**PROBLEM TO SOLVE**.
Since the records include pictures, leave those out while you reproduce exactly and only the lines from the one containing "Open dropdown arrow" through the one containing "The height and", inclusive.

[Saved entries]

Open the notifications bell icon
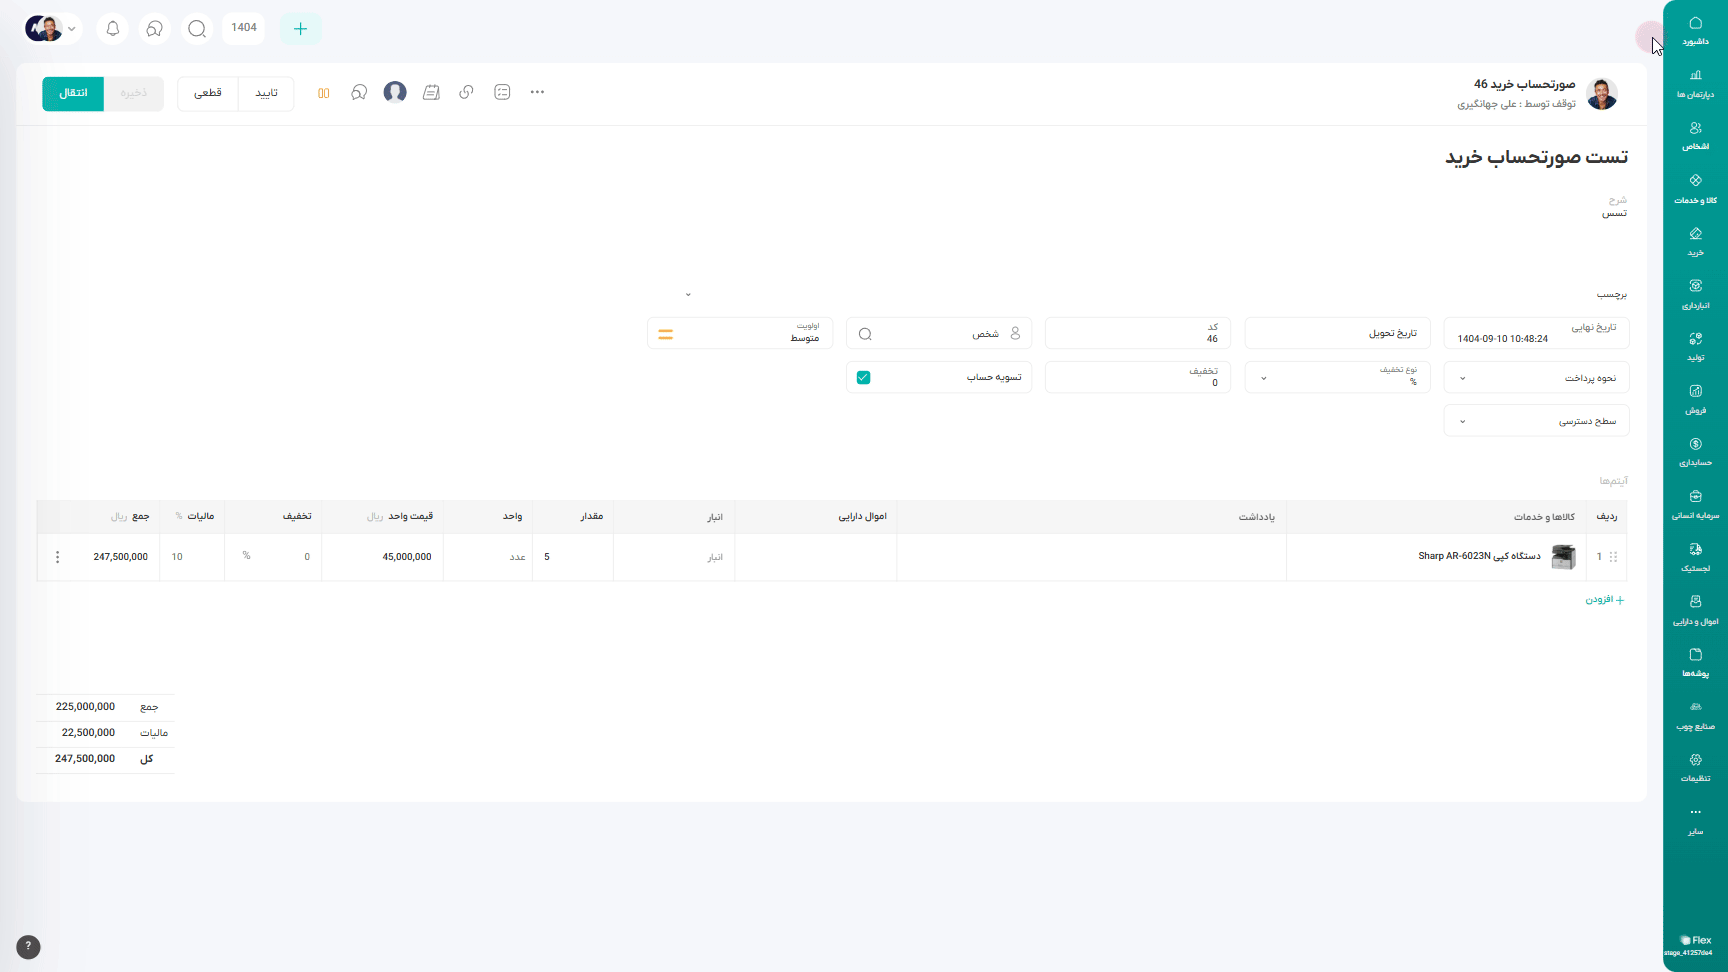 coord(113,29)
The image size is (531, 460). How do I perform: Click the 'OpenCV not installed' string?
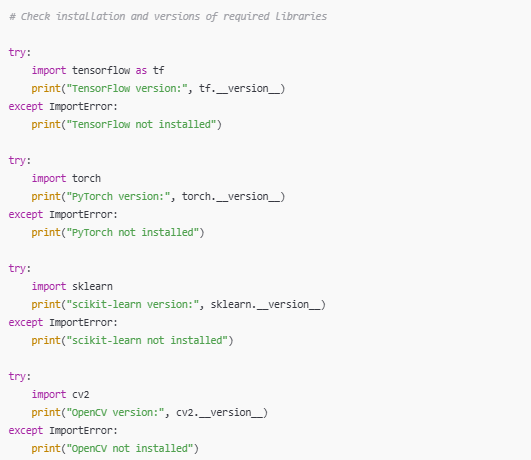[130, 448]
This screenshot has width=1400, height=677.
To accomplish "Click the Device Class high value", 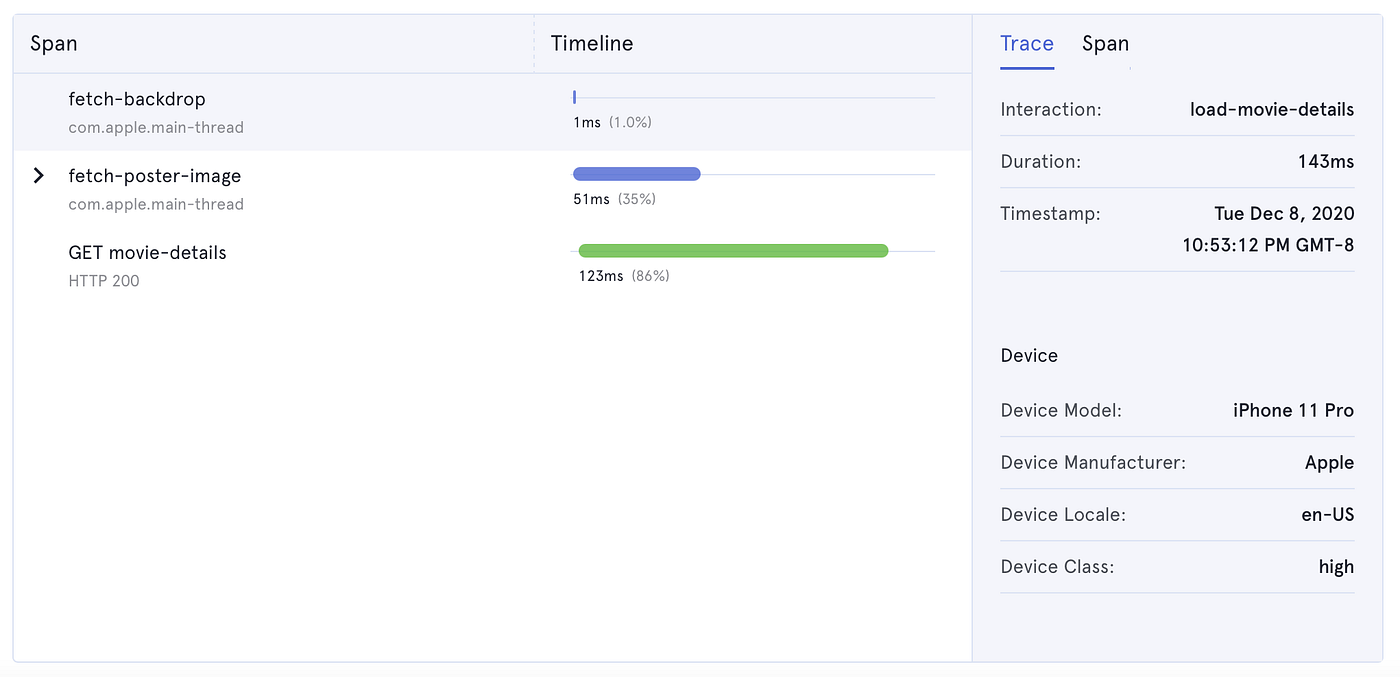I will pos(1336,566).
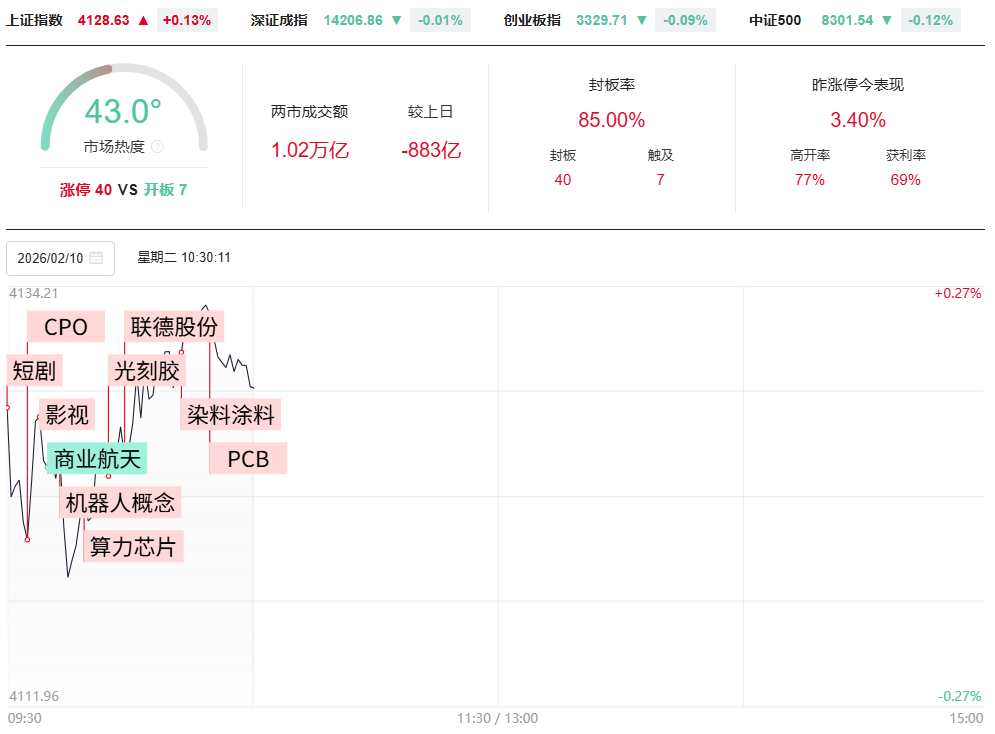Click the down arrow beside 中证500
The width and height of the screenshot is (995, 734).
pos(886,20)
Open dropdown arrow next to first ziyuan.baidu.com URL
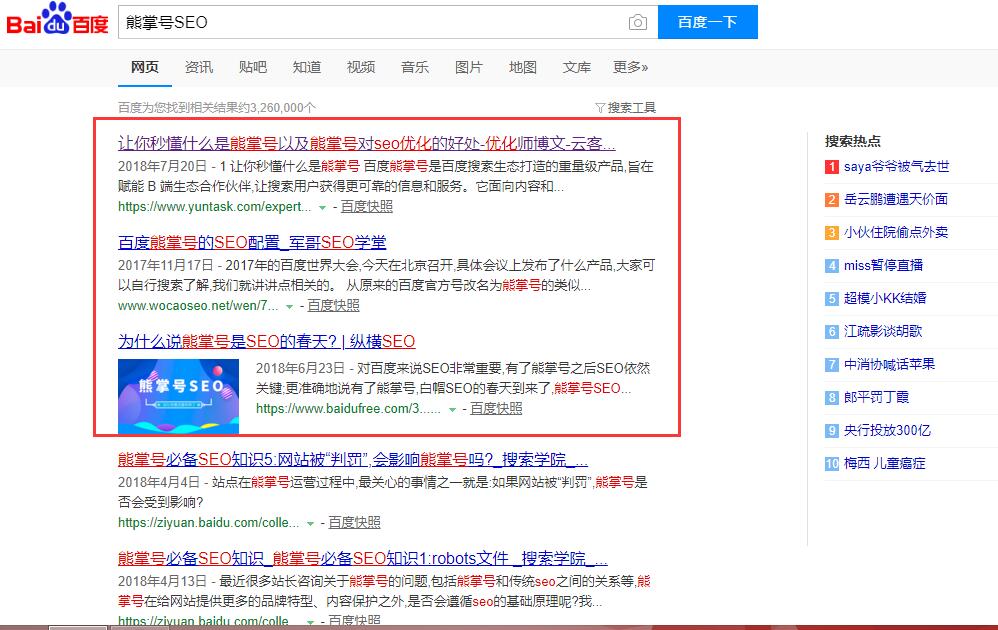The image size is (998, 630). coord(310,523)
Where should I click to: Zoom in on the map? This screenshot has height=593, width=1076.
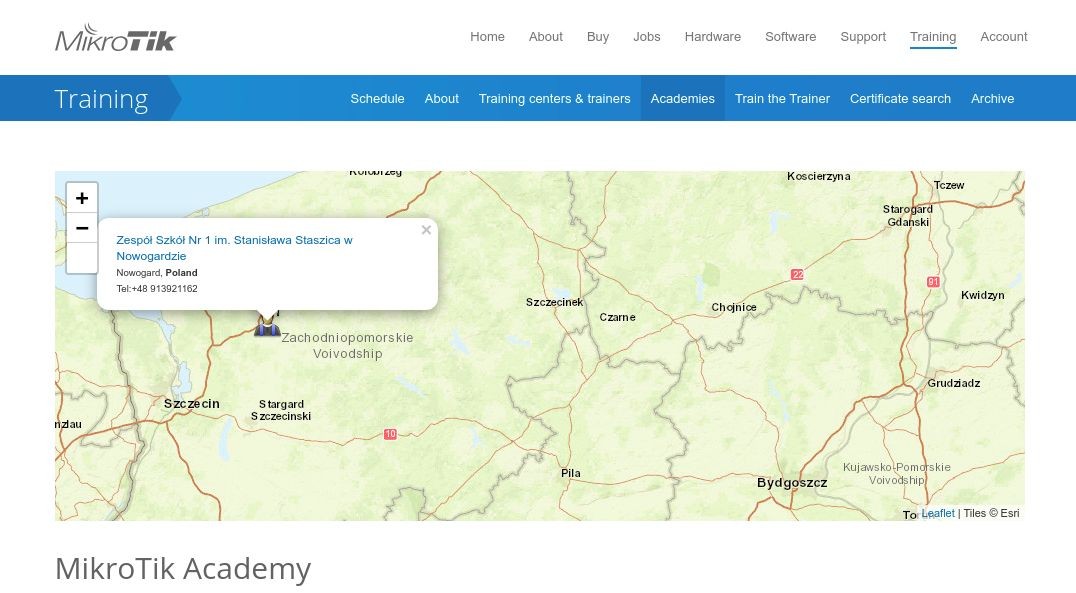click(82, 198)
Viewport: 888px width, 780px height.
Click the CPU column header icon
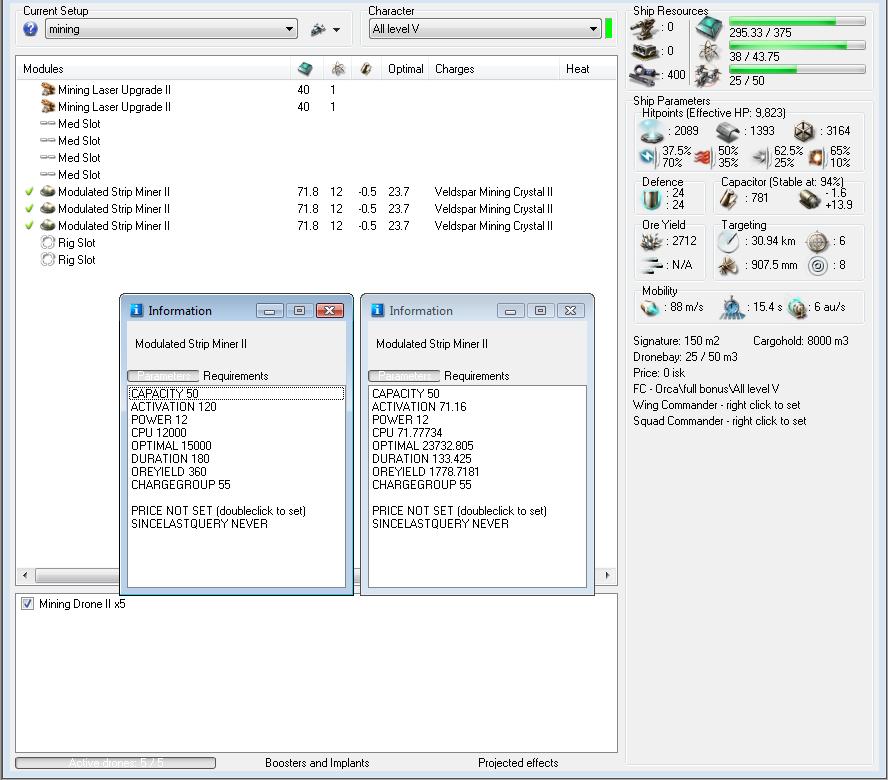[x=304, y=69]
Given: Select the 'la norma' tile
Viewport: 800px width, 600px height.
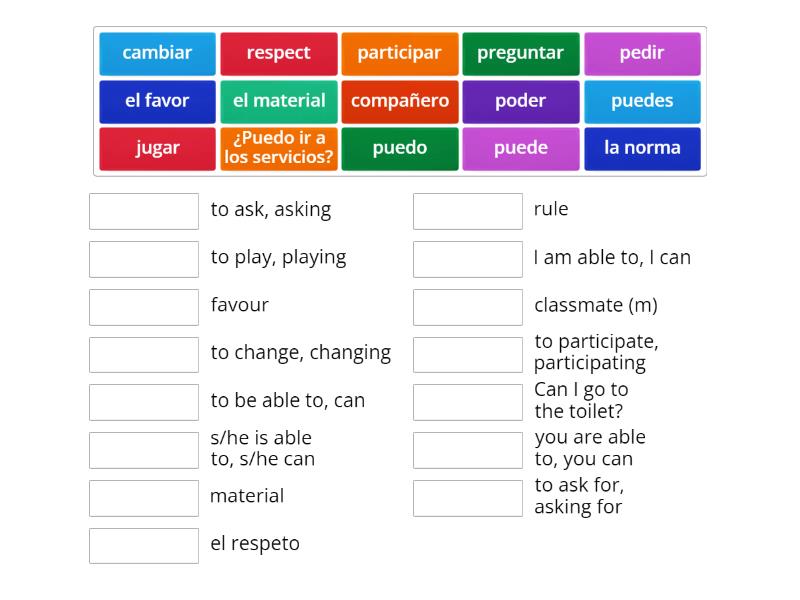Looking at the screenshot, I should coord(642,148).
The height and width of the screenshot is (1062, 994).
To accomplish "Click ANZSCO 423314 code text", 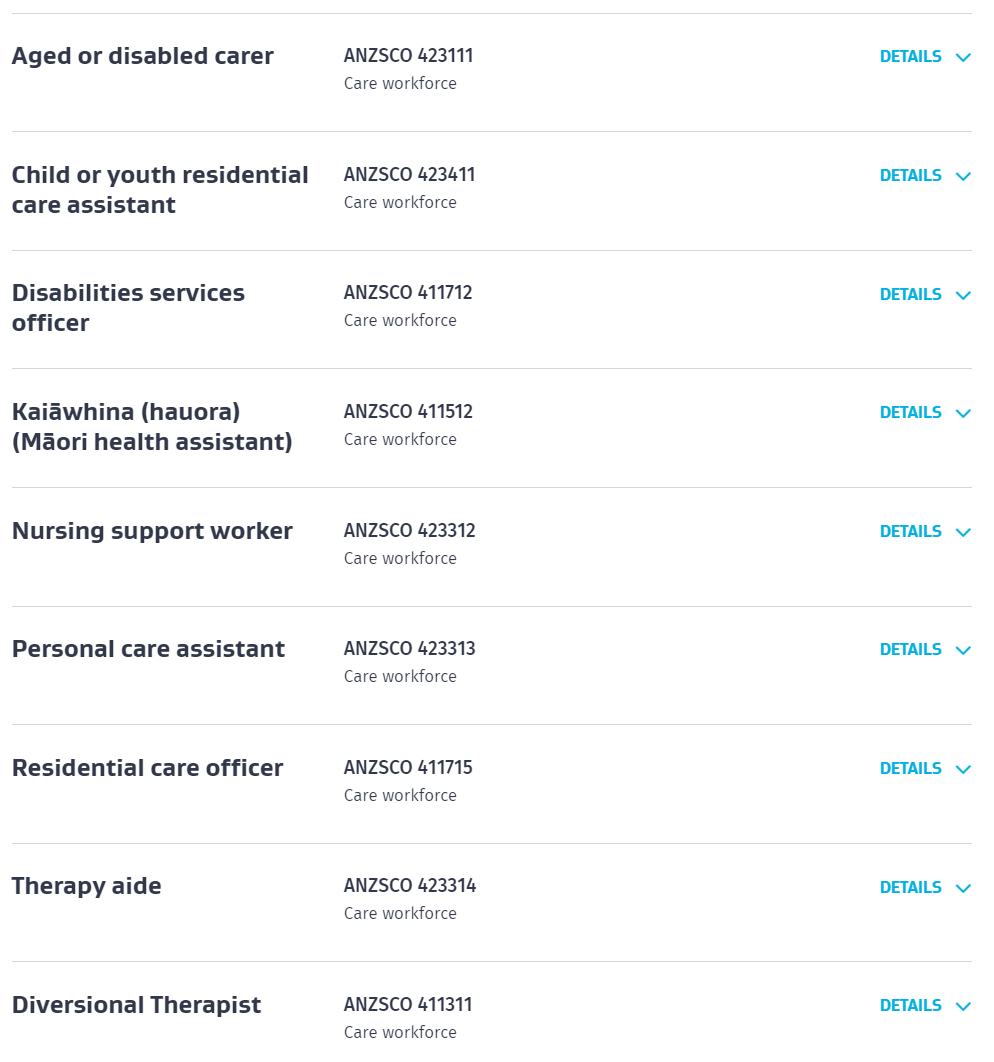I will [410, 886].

**YOUR RESPONSE**.
Open dropdown arrow next to first ziyuan.baidu.com URL
The image size is (998, 630). coord(310,523)
Where should I click to: Zoom in on the map? This screenshot has height=593, width=1076.
click(82, 198)
Viewport: 888px width, 780px height.
Click the CPU column header icon
[x=304, y=69]
Given: Select the 'la norma' tile
Viewport: 800px width, 600px height.
Looking at the screenshot, I should coord(642,148).
The height and width of the screenshot is (1062, 994).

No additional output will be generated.